How can we support a knowledge worker with IT? The answer is not so obvious than it might seem at first sight. IT has invested, lock stock and barrel, into process design. But process design is created for production workers, not knowledge workers!
Obviously, a knowledge worker must take good note of a particular situation before acting. He has to know the situation, has to be aware of all ins and outs before deciding how to proceed. This holds for policemen, teachers, medical staff and what have you, alike. We call this *situational awareness*.
Perspectives are the Actions of Roles in Contexts
Carefully designed information technology can promote situational awareness. To provide the right information at the right moment - and not to overload a knowledge worker - is of paramount importance. Perspectives, as a method to create software, is designed for this purpose. The essence of a *user Perspective* is to provide exactly the information needed to judge and act. A user Perspective is a precise concept in Perspectives. It is the collection of Actions available to a user in a given Context. With a Perspective we express, nay, define, what information should be at a user's disposal and what information Actions he needs - given his goals.
From Business Actions to Information Actions
Perspectives-as-a-method guides you through the process of translating Business Actions into Information Actions. Information Actions are creating, consulting, updating and removing of information. Decomposing Business Actions into Information Actions is guided by a simple goal-directed principle. It all starts by formulating the goal of a user in a Context. For example, an employee in the shipping department wants to send an item to a customer. She needs to know about items that were sold. So here we have a Business Action - ship an article - that can be decomposed, firstly, into a Consulting Action (read the order). Now because of this Consulting Action, we need a Create Action for another user, in another context (the client that ordered the item while shopping). In other words, modelling is driven by Business Action needs. By this method, Perspectives aligns Business with IT by modelling the Information Actions that users must be able to perform, given their goals and responsibilities.
Actions demand a particular View on Roles
Consider the static structure of a Perspectives model, consisting of contexts and roles.
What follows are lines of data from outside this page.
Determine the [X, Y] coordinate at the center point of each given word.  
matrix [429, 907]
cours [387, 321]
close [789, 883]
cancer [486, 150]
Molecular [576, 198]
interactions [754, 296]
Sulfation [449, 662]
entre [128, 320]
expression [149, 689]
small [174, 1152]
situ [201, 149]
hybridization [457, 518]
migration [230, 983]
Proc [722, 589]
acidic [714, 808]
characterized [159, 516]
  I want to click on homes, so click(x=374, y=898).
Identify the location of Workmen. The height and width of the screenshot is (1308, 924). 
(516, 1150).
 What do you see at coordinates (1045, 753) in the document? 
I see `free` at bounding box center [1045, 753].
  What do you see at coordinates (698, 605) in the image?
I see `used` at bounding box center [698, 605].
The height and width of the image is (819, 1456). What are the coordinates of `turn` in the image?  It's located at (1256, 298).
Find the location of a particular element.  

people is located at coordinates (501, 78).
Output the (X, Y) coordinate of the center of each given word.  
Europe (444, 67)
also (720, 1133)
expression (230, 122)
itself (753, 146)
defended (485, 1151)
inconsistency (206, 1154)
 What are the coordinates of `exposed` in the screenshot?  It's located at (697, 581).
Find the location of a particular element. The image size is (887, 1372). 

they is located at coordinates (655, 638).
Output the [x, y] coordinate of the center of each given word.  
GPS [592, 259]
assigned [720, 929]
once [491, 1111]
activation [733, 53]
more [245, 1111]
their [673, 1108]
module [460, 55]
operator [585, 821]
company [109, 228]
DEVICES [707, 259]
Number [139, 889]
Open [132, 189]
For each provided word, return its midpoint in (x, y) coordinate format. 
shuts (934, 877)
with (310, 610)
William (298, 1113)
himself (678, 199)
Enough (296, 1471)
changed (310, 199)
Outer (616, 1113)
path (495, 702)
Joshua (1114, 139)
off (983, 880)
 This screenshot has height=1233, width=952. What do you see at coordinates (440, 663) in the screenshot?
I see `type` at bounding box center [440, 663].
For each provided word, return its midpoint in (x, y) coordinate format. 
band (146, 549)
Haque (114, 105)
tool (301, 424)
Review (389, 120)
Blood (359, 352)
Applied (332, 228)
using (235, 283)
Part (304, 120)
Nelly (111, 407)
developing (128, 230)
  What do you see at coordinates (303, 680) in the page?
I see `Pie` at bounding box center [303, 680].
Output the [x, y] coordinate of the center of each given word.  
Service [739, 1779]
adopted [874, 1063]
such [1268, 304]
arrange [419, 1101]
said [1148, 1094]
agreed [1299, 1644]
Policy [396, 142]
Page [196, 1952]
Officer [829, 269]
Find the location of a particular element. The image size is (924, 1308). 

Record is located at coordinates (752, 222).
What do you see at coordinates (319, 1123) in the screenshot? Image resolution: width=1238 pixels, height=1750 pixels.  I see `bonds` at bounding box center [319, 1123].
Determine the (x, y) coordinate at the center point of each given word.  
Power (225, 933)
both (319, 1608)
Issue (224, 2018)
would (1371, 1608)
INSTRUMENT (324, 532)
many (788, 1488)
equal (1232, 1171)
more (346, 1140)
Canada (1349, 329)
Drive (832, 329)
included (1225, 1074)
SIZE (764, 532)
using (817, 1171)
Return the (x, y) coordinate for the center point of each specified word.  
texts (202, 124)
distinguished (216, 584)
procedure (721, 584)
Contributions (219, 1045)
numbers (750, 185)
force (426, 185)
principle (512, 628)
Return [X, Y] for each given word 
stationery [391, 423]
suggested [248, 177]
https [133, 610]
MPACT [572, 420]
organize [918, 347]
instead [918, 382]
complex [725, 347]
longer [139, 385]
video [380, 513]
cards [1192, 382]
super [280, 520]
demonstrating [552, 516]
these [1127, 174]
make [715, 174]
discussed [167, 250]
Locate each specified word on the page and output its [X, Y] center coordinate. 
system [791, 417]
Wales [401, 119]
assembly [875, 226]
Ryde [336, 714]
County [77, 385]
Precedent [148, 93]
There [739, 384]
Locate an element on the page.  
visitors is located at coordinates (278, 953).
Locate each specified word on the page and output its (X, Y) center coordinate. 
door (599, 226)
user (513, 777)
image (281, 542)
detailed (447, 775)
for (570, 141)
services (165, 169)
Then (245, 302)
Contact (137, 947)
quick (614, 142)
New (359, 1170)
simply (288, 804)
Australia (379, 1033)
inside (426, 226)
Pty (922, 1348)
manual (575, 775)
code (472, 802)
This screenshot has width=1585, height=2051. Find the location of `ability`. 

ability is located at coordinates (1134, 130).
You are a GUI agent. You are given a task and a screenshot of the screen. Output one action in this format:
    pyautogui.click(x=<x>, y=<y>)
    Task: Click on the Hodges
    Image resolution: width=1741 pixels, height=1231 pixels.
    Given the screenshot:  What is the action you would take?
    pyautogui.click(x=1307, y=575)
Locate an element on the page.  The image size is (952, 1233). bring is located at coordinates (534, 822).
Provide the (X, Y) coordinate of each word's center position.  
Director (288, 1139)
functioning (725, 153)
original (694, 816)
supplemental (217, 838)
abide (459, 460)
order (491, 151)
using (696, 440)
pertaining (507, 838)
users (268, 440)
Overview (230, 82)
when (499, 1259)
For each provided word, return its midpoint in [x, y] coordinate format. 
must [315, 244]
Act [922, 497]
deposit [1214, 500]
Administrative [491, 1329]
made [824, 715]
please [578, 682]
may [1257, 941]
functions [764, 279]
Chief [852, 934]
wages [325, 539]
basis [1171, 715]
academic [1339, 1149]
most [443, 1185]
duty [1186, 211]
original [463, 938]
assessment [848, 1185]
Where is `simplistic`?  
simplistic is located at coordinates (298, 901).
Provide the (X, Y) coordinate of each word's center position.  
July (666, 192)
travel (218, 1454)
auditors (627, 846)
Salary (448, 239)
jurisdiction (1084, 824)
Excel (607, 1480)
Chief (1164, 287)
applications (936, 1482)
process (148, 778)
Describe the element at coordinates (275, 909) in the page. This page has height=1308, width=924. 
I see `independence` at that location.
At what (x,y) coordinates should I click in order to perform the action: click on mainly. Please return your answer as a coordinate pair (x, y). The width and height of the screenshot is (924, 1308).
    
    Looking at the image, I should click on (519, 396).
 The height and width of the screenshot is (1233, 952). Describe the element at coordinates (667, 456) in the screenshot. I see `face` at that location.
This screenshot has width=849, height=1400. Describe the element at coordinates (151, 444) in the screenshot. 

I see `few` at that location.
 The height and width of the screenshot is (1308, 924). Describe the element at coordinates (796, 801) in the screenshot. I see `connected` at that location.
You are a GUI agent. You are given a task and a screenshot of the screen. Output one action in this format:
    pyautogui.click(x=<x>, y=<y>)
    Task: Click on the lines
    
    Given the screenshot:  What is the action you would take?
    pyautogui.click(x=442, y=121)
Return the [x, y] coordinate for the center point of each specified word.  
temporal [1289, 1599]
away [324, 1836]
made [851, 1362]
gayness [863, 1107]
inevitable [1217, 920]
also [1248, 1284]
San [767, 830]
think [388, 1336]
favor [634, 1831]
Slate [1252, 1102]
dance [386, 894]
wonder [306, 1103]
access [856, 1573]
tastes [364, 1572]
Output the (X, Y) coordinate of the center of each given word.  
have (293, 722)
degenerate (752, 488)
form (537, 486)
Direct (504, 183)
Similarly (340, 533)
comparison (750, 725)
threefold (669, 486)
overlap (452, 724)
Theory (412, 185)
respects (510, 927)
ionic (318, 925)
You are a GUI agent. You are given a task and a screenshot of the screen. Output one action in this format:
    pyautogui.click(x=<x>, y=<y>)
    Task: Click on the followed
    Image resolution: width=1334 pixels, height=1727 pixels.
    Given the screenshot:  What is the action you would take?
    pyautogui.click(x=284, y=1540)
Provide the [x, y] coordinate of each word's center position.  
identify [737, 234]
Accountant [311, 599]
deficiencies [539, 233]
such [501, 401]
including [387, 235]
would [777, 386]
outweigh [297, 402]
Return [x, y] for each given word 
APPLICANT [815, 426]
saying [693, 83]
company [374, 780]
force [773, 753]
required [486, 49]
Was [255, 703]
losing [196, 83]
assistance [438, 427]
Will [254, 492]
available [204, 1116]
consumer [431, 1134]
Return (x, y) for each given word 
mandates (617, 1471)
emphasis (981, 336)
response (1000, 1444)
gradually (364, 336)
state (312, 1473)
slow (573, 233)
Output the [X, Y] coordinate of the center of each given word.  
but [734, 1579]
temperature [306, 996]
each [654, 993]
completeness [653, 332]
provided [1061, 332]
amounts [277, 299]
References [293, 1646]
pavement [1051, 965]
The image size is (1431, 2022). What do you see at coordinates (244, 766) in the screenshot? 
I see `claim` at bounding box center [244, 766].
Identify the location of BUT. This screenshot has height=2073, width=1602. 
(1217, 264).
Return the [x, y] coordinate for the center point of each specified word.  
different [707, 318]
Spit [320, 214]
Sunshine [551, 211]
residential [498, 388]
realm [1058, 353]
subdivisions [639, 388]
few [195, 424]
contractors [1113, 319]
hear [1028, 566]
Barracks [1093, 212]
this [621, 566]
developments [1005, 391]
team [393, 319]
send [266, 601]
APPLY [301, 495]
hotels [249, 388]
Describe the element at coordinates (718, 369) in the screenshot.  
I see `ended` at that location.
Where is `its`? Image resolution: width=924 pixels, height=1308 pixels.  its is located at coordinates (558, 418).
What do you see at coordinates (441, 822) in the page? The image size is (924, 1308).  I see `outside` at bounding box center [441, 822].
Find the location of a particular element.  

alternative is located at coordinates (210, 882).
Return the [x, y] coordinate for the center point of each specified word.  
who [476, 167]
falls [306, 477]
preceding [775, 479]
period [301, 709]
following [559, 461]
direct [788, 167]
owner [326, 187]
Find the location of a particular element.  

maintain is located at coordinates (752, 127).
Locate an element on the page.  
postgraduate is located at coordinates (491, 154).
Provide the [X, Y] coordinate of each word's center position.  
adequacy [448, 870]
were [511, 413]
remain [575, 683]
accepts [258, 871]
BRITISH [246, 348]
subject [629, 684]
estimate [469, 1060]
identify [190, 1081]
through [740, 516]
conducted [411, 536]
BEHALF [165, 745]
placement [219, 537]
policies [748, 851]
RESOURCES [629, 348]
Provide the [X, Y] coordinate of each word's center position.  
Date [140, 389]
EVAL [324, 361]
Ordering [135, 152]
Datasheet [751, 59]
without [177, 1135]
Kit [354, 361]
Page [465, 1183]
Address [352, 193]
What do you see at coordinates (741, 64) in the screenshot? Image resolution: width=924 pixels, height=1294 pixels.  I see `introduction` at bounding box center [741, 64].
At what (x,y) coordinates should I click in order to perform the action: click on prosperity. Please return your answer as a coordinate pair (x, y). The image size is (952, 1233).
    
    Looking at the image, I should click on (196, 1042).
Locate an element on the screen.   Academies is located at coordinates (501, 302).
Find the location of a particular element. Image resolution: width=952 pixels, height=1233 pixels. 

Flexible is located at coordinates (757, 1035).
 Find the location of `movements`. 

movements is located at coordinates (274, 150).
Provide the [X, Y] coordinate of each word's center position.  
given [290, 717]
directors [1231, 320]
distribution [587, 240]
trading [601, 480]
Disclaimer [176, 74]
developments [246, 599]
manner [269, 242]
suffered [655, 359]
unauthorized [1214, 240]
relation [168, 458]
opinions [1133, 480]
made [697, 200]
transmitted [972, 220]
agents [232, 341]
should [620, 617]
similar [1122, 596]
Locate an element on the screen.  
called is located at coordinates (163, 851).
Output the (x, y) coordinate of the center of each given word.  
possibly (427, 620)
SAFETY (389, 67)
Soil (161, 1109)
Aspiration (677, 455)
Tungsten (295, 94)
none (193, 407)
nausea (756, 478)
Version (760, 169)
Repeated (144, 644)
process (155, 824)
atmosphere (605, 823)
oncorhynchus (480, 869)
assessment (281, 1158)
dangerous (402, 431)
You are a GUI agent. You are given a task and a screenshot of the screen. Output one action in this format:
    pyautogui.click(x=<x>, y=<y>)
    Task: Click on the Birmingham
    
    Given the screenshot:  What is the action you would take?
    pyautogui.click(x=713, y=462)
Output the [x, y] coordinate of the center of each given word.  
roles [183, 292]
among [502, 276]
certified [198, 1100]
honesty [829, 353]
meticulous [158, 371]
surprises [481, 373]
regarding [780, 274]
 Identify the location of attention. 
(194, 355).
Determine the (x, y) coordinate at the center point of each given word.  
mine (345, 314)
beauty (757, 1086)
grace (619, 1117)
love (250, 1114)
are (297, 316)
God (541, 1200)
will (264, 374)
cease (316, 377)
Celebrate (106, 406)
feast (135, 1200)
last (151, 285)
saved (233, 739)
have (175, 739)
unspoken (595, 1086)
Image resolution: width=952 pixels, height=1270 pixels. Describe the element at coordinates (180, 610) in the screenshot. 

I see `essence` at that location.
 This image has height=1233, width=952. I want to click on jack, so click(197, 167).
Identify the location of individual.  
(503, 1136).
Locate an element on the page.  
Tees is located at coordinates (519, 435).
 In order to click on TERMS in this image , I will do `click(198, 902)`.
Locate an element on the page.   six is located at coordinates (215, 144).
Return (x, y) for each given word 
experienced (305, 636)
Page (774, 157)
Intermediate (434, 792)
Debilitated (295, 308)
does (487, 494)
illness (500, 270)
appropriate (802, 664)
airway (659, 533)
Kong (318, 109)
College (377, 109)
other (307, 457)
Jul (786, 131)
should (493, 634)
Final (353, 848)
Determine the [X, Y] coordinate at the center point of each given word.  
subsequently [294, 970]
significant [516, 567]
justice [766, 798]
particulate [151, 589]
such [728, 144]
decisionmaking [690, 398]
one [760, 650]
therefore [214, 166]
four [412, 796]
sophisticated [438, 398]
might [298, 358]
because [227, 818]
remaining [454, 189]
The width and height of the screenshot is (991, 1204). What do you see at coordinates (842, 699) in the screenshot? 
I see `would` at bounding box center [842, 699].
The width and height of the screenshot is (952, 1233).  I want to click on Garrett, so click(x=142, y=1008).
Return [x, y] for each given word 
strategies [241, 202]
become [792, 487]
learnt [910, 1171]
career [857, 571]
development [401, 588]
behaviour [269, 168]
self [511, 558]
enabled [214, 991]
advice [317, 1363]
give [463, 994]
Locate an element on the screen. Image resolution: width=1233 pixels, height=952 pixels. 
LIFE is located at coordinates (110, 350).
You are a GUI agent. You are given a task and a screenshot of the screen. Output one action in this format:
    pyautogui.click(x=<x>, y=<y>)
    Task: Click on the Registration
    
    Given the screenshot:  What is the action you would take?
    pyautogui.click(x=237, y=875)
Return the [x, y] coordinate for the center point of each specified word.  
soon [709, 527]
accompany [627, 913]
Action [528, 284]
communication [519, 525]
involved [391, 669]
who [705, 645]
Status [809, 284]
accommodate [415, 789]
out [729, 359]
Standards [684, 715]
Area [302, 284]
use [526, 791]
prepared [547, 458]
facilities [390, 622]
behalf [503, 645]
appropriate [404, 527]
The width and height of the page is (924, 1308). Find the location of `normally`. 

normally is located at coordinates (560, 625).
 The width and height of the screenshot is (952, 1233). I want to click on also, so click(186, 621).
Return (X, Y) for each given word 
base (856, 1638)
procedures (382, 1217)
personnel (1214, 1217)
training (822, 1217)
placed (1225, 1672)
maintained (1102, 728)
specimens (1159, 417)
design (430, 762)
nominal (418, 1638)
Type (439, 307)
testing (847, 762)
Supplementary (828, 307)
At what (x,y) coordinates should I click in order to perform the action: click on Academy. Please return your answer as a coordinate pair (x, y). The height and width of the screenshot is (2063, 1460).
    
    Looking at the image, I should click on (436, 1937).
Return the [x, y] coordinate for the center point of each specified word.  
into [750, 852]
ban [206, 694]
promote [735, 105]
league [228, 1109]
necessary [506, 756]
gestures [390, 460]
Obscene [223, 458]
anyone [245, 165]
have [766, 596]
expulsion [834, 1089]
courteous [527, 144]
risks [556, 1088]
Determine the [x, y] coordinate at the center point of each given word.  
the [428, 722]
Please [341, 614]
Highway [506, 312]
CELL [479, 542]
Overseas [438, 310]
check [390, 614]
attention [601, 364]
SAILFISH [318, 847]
The structural part is made up of Contexts, with various kinds of relations (such as embedding) and Roles (a Role belongs to a single Context). The familiar information world of numbers, strings, booleans etcetera all falls in the category of Properties of Roles (remember, not just users are represented with Roles: things are, too).
Roles may have many properties that are irrelevant for a given Action. This is expressed in terms of a *View*. A View is nothing more than a selection of Properties of a Role. We associate Views with Roles. But we also qualify the subject and object of an Action with Views (an Action is a Subject-Verb-Object sentence). This works as a constraint on Role-filling for an action. For example, if we wish to send a letter, the Object Role in the Action can only be filled with Roles that have an Address View. Clearly, a Person would fit the bill, but a shoe would not.
When a user executes an Action, a complete description of that Action is stored in his local database (this is an option). These Actions are not communicated with other users. This Action trail describes, without loss of information, the entire history of the user's behaviour. It forms a database that could be mined for all sorts of purposes, such as learning from the user's behaviour to automatically configure his system. Aggregated over many users, we have a pool of behavioural information that could be very useful for all kinds of analysis. Obviously, this creates a market for data, where, for once, the originators of that data - the end users - have the upper hand. Contrast this with the barely legal data collecting executed by many of the big names on the web!